What is state failure? See my conceptualisation of state failure on the right flank below.

Sunday, September 23, 2007

On poppy eradication and the Steve Irwin phenomenon

MStFB Uruzgan Series update
I only wanted to come up with a video + commentary sort of post today, but then I was honoured to discover a comment by someone whose conclusions I discussed yesterday with the sort of academic vitriol that you only see unleashed between paper-givers and discussants e.g. at conferences on International Relations Theory. It's a comment worth reading because it contains several important and insightful points about the situation in southern Afghanistan.
Now, how am I going to connect all this to that video then? Well, reading the comment you may see a point about the ill-explained Western presence in Afghanistan. That's something where I can pick this up. I mentioned yesterday how key members of the ISAF coalition would prefer not to have a role at all in poppy eradication. That's something very much connected to that topic, isn't it? Especially because willing to stay away from eradication doesn't mean it's always possible really. I have written on this site before of how the Dutch military only grudgingly cooperated, but nevertheless was forced to cooperate, with an AEF/DynCorp eradication team that went to Uruzgan in the spring, based on a lengthy article in the New Yorker. And later I have noted that the incident, although no date was given for it in the New Yorker, probably occurred on April 29 (I had spent a reasonably limited amount of time torturing Google's search engine over this back then). So thanks to a reader here's a link to a video now about that incident on April 29 (which, as I said, likely but not entirely surely is the one the New Yorker had covered, too) - I have established that the video is from April 29 based on this article, and on the fact that Bud Wichers is mentioned as having been there, and the footage comes from him. (I'd love to embed the video, but embedding was disabled by request.)
At the end you'll see there's an interesting little scene then, that I can't really put into context, other than that I see it as yet again an interesting example of the Steve Irwin phenomenon. (The people visible there make funny references to staying out there with "very-very dangerous species" in the dark.) The late Steve Irwin, in case you wonder, was everyone's favourite wildlife expert who used to audaciously befriend the meanest crocodiles in the world in his series "The Crocodile Hunter." He died in 2006, having been stabbed in the chest by a stingray.

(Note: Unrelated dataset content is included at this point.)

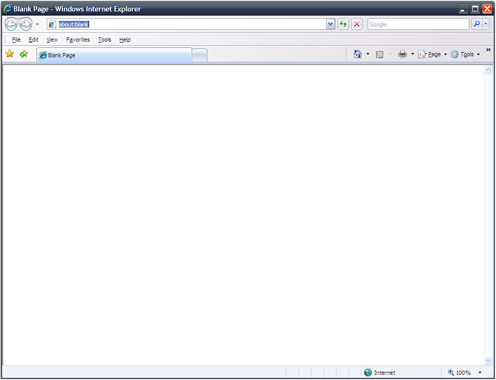
Task: Click the RSS Feeds icon
Action: tap(380, 54)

This, as I said, is not the first time I see reference to him among soldiers. The most notable one is probably this video, "The IED Hunter", a video by Marines in Ramadi, Iraq, an astonishingly good, and, well, "astonishingly astonishing" piece of work that is best described as flattering parody. It was made before Steve Irwin died in that fatal accident I mentioned, and the makers of the film were obviously huge fans of his.

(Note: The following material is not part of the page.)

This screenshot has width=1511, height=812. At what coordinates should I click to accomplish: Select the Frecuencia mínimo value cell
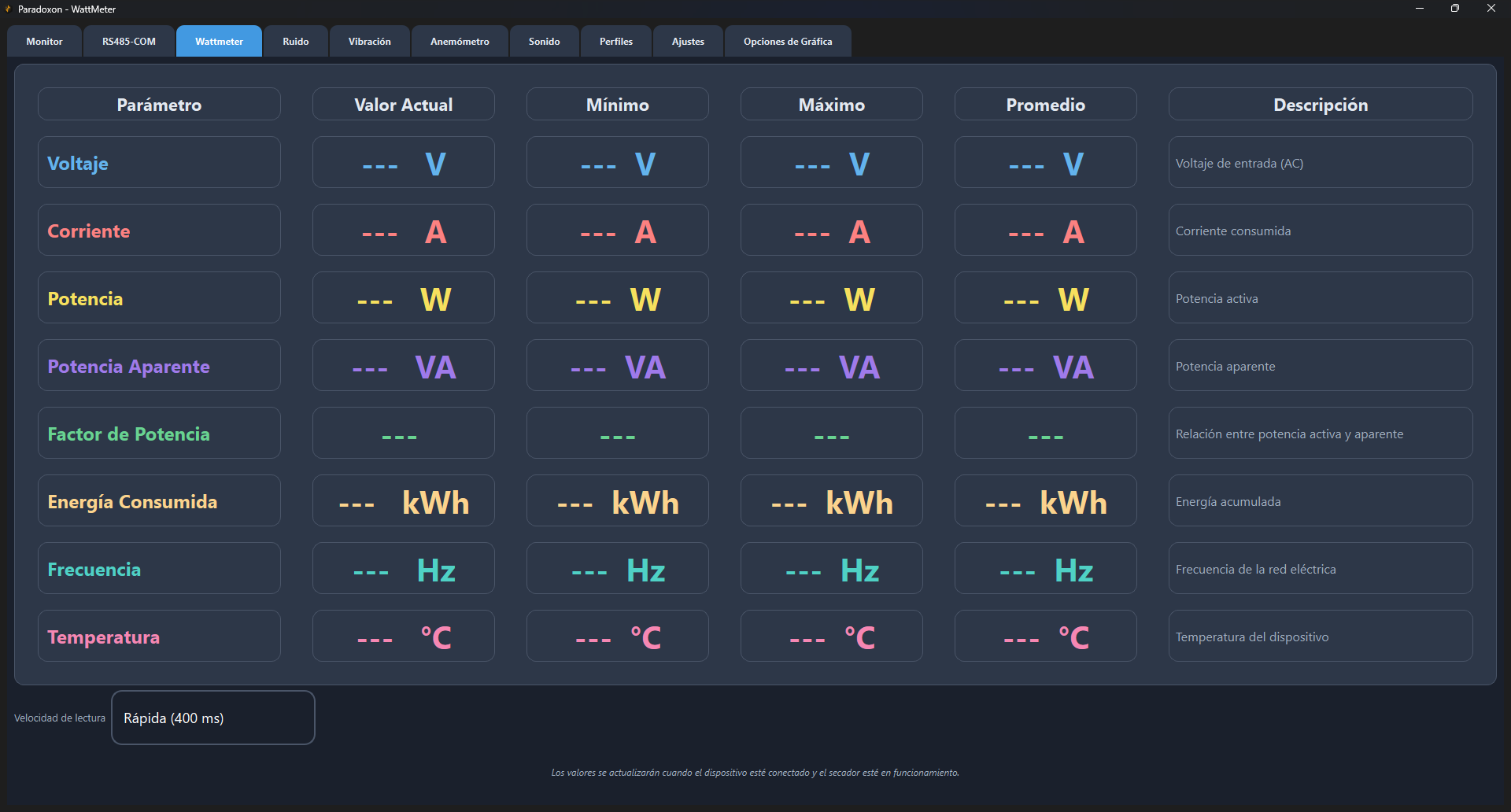(618, 569)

Picture: Steve Irwin befriends a crocodile, in an improvised and explosive manner (see photo licensing conditions)
So Steve Irwin may well indeed epitomise something that all soldiers, e.g. combat engineers you could point out, wish to internalise once they are deployed to a place like Iraq or Afghanistan, I guess. A casual attitude to danger, bordering on insanity but only in a cool and in fact controlled manner etc. Probably no statue ever raised in respectful commemoration of Steve Irwin's work would express better how amazing his courage was, may he rest in peace.